• **EXERCISE AIM**: Print every line of the following material verbatim, from the first line to the last.

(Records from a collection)

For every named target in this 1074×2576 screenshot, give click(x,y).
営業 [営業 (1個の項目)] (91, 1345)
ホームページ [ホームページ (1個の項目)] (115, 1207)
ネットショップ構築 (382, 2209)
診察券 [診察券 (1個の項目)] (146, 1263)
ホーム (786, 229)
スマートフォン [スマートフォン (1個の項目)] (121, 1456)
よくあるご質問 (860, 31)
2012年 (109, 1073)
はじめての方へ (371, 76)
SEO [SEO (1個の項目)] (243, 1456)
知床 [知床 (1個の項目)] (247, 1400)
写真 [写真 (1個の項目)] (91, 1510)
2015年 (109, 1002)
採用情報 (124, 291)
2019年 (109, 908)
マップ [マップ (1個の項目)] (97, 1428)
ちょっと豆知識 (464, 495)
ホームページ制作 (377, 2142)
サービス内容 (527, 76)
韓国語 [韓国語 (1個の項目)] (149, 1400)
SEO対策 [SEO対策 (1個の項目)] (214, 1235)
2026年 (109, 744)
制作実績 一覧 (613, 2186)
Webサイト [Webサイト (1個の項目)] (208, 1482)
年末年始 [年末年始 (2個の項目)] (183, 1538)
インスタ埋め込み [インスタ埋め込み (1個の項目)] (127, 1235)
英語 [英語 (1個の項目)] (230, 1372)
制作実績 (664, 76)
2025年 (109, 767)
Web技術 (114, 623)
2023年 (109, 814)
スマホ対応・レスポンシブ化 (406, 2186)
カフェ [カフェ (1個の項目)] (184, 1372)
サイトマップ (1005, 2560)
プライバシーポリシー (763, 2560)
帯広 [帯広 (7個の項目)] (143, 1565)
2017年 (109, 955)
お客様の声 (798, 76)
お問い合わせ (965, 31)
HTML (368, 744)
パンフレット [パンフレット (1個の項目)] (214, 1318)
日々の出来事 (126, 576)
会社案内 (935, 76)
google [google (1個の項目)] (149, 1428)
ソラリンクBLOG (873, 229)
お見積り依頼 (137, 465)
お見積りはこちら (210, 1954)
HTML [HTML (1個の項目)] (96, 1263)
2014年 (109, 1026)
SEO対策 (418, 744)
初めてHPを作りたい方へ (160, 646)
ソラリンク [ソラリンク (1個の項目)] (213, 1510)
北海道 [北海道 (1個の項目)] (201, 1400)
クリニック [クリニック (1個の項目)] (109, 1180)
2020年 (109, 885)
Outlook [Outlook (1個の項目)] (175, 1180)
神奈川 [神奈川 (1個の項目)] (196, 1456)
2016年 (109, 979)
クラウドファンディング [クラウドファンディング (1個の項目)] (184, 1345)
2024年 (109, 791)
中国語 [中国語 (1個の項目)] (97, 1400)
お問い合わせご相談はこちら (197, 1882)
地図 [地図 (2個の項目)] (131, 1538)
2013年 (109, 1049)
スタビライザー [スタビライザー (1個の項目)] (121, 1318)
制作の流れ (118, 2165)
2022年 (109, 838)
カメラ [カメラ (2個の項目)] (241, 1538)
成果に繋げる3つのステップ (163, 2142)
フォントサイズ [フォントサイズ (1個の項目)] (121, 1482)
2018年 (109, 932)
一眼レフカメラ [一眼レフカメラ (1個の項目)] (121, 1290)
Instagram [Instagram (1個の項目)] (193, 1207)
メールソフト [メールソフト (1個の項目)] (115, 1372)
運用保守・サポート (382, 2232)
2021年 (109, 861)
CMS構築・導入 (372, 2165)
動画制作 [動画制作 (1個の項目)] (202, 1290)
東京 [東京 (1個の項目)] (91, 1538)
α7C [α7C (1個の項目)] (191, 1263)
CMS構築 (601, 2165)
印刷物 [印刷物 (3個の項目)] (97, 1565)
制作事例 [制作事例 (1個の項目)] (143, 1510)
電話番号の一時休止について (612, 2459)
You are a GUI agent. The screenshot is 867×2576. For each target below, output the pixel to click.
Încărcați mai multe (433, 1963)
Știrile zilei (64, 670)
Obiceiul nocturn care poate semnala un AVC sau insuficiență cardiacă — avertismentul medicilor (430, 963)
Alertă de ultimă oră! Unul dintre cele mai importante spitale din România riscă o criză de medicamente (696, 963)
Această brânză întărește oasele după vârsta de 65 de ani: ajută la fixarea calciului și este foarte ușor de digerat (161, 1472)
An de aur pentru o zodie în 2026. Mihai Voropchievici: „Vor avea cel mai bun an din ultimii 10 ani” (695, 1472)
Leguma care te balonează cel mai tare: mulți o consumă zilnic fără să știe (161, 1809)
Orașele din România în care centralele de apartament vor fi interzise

• **RESPONSE**:
For every named target in this 1074×2576 screenshot, give click(x,y).
営業 [営業 (1個の項目)] (91, 1345)
ホームページ [ホームページ (1個の項目)] (115, 1207)
ネットショップ構築 (382, 2209)
診察券 [診察券 (1個の項目)] (146, 1263)
ホーム (786, 229)
スマートフォン [スマートフォン (1個の項目)] (121, 1456)
よくあるご質問 (860, 31)
2012年 (109, 1073)
はじめての方へ (371, 76)
SEO [SEO (1個の項目)] (243, 1456)
知床 [知床 (1個の項目)] (247, 1400)
写真 [写真 (1個の項目)] (91, 1510)
2015年 (109, 1002)
採用情報 (124, 291)
2019年 (109, 908)
マップ [マップ (1個の項目)] (97, 1428)
ちょっと豆知識 (464, 495)
ホームページ制作 (377, 2142)
サービス内容 (527, 76)
韓国語 [韓国語 (1個の項目)] (149, 1400)
SEO対策 [SEO対策 (1個の項目)] (214, 1235)
2026年 (109, 744)
制作実績 一覧 (613, 2186)
Webサイト [Webサイト (1個の項目)] (208, 1482)
年末年始 [年末年始 (2個の項目)] (183, 1538)
インスタ埋め込み [インスタ埋め込み (1個の項目)] (127, 1235)
英語 [英語 (1個の項目)] (230, 1372)
制作実績 (664, 76)
2025年 (109, 767)
Web技術 (114, 623)
2023年 (109, 814)
スマホ対応・レスポンシブ化 (406, 2186)
カフェ [カフェ (1個の項目)] (184, 1372)
サイトマップ (1005, 2560)
プライバシーポリシー (763, 2560)
帯広 [帯広 (7個の項目)] (143, 1565)
2017年 (109, 955)
お客様の声 (798, 76)
お問い合わせ (965, 31)
HTML (368, 744)
パンフレット [パンフレット (1個の項目)] (214, 1318)
日々の出来事 (126, 576)
会社案内 (935, 76)
google [google (1個の項目)] (149, 1428)
ソラリンクBLOG (873, 229)
お見積り依頼 (137, 465)
お見積りはこちら (210, 1954)
HTML [HTML (1個の項目)] (96, 1263)
2014年 (109, 1026)
SEO対策 (418, 744)
初めてHPを作りたい方へ (160, 646)
ソラリンク [ソラリンク (1個の項目)] (213, 1510)
北海道 [北海道 (1個の項目)] (201, 1400)
クリニック [クリニック (1個の項目)] (109, 1180)
2020年 (109, 885)
Outlook [Outlook (1個の項目)] (175, 1180)
神奈川 [神奈川 (1個の項目)] (196, 1456)
2016年 (109, 979)
クラウドファンディング [クラウドファンディング (1個の項目)] (184, 1345)
2024年 (109, 791)
中国語 [中国語 (1個の項目)] (97, 1400)
お問い合わせご相談はこちら (197, 1882)
地図 [地図 (2個の項目)] (131, 1538)
2013年 (109, 1049)
スタビライザー [スタビライザー (1個の項目)] (121, 1318)
制作の流れ (118, 2165)
2022年 (109, 838)
カメラ [カメラ (2個の項目)] (241, 1538)
成果に繋げる3つのステップ (163, 2142)
フォントサイズ [フォントサイズ (1個の項目)] (121, 1482)
2018年 (109, 932)
一眼レフカメラ [一眼レフカメラ (1個の項目)] (121, 1290)
Instagram [Instagram (1個の項目)] (193, 1207)
メールソフト [メールソフト (1個の項目)] (115, 1372)
運用保守・サポート (382, 2232)
2021年 (109, 861)
CMS構築・導入 (372, 2165)
動画制作 [動画制作 (1個の項目)] (202, 1290)
東京 [東京 (1個の項目)] (91, 1538)
α7C [α7C (1個の項目)] (191, 1263)
CMS構築 (601, 2165)
印刷物 [印刷物 (3個の項目)] (97, 1565)
制作事例 [制作事例 (1個の項目)] (143, 1510)
電話番号の一時休止について (612, 2459)
You are a GUI agent. The screenshot is 867×2576. For each target below, output the pixel to click.
Încărcați mai multe (433, 1963)
Știrile zilei (64, 670)
Obiceiul nocturn care poate semnala un AVC sau insuficiență cardiacă — avertismentul medicilor (430, 963)
Alertă de ultimă oră! Unul dintre cele mai importante spitale din România riscă o criză de medicamente (696, 963)
Această brânză întărește oasele după vârsta de 65 de ani: ajută la fixarea calciului și este foarte ușor de digerat (161, 1472)
An de aur pentru o zodie în 2026. Mihai Voropchievici: „Vor avea cel mai bun an din ultimii 10 ani” (695, 1472)
Leguma care te balonează cel mai tare: mulți o consumă zilnic fără să știe (161, 1809)
Orașele din România în care centralele de apartament vor fi interzise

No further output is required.